La défaillance de Maxime ne dura qu’un instant. Toute de suite il sentit la nécessité de prendre une décision héroïque, laquelle en l’occurrence consistait à chercher du secours.

— Les pouvoirs publics sont là pour nous défendre, formula-t-il judicieusement.

— Le garde champêtre, par exemple, dit Nathalie, qui s’était dominée aussitôt et qu’amusait l’effarement de Maxime.

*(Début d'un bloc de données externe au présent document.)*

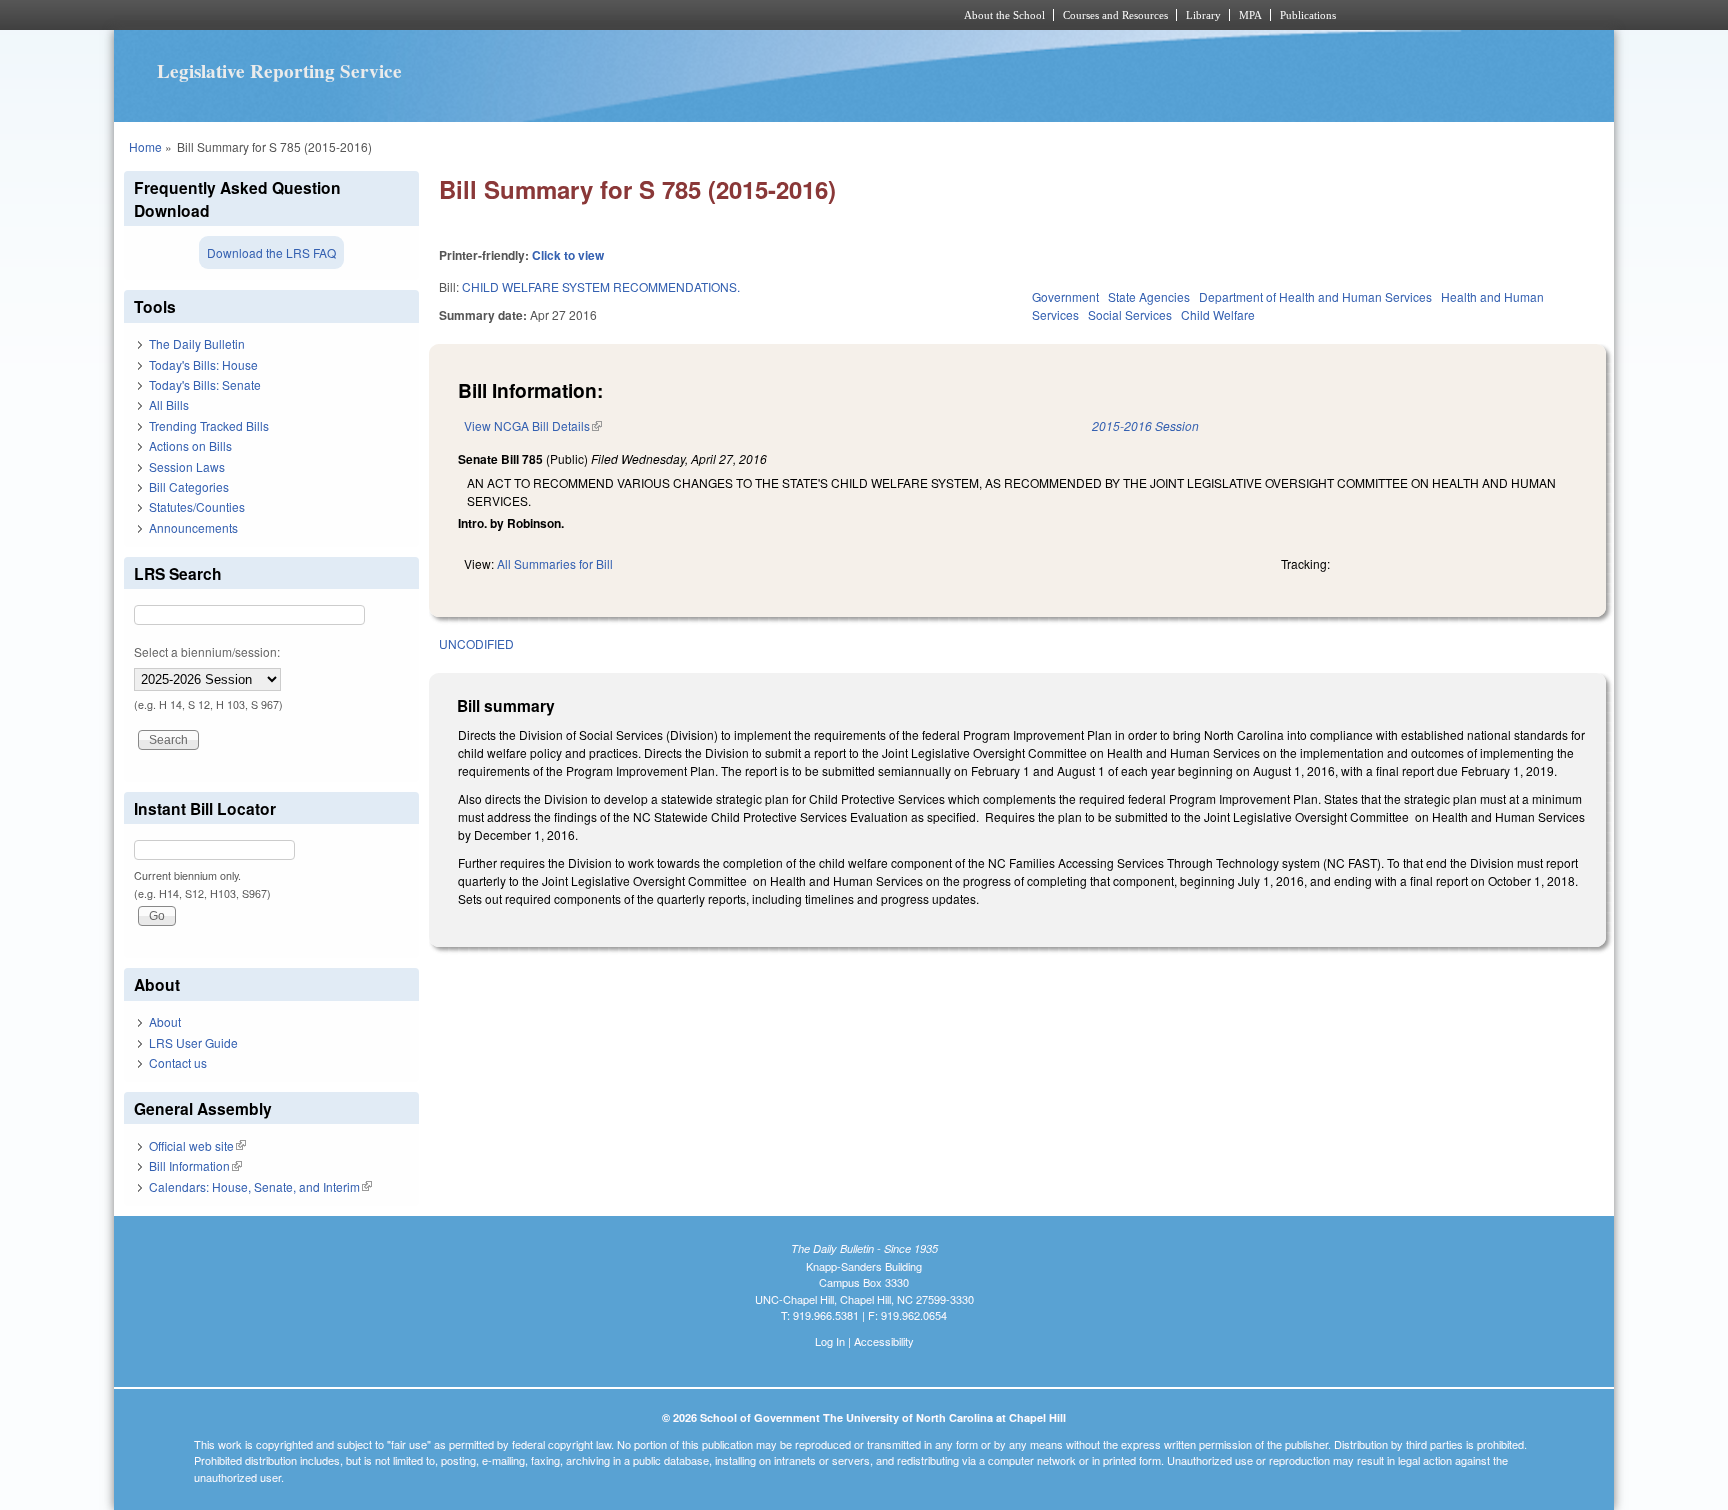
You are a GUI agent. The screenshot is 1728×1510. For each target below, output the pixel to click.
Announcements (193, 527)
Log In (830, 1341)
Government (1065, 296)
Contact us (178, 1062)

— Non, mais la maréchaussée ! Je prends l’auto et, de Cannes, je ramène une douzaine de gendarmes…

— Ce serait ridicule. On ne dérange pas douze gendarmes parce que l’on redoute une escalade de flibustiers, dans une villa où il y a deux domestiques et vous-même, Maxime.

— N’importe ! Il faut agir, cria-t-il. Nous ne pouvons pas rester comme cela ! Je vais alerter les voisins.

— Il n’y en a pas.

— J’en trouverai. Et puis, j’ameute les passants.

— Il n’y en a pas.

— J’en ferai venir ! Croyez-vous que je me laisserai égorger comme un mouton ? Mais, sacrebleu, quel pays ! On n’habite pas une villa assiégée par des pirates.

Il s’éloigna en courant vers le jardin.

Ellen-Rock et Nathalie demeurèrent seuls. L’ombre se mêlait au jour. À l’horizon, le ciel clair était rayé de longs nuages rouges, immobiles. Le bleu de la mer devenait noir.

Nathalie observait le baron d’Ellen-Rock, comme on observe quelqu’un de qui l’on attend des paroles et des actes, et elle s’étonnait de cet état d’esprit, elle qui avait l’habitude de se déterminer toujours par elle-même.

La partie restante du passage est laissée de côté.